■ WHAT TO WORK ON
Only some lines are wanted. Transcribe, exactly, the lines below from the line with "Instruction: Click the folder" up to and including the line with "Click the Balanced".

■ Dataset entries
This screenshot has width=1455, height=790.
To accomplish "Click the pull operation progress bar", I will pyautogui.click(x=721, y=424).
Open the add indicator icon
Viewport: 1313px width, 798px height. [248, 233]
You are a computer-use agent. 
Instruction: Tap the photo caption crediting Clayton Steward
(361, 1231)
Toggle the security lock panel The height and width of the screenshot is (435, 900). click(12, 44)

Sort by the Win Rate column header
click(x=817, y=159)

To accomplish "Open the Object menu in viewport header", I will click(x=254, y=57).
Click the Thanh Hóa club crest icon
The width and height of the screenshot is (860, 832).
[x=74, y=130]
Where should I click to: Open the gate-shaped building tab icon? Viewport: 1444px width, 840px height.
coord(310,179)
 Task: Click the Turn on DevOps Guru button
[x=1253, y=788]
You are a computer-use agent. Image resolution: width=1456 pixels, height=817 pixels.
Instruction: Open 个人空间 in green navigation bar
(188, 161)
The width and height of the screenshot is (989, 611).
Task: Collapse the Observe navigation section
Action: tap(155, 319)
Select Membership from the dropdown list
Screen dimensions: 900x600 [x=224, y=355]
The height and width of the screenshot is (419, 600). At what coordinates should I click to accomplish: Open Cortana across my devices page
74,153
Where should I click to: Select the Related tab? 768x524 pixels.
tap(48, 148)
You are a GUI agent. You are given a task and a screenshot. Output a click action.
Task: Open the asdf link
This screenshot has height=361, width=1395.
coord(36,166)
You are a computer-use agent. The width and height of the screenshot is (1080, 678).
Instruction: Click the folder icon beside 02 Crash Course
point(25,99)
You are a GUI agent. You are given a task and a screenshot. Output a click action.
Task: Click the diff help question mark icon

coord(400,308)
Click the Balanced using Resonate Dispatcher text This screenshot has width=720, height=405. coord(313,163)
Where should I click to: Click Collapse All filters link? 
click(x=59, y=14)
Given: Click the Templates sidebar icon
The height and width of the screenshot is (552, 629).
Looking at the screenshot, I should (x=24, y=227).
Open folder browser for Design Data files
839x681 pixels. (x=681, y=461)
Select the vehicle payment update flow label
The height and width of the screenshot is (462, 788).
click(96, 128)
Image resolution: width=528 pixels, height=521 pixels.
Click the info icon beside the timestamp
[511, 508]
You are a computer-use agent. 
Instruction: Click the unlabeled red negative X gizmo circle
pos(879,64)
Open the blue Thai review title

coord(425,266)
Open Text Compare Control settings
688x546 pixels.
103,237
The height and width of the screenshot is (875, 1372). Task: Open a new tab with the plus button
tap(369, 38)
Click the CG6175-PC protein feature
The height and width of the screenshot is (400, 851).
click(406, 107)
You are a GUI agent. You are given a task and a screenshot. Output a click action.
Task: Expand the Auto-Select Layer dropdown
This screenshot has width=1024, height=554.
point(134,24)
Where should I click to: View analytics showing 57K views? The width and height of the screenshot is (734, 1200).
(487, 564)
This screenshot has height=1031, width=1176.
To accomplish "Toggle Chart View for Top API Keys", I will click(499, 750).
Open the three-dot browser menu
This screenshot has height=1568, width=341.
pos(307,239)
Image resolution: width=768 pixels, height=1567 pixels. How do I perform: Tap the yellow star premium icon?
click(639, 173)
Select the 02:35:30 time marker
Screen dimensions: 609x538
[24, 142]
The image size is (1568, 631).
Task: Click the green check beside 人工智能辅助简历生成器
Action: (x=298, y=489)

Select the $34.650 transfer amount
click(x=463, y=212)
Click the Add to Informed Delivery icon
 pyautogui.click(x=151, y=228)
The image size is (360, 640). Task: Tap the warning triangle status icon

■ YOUR SOLUTION
Instruction: Click the folder icon beside 02 Crash Course
point(25,99)
You are a GUI agent. You are given a task and a screenshot. Output a click action.
Task: Click the diff help question mark icon

coord(400,308)
Click the Balanced using Resonate Dispatcher text This screenshot has width=720, height=405. coord(313,163)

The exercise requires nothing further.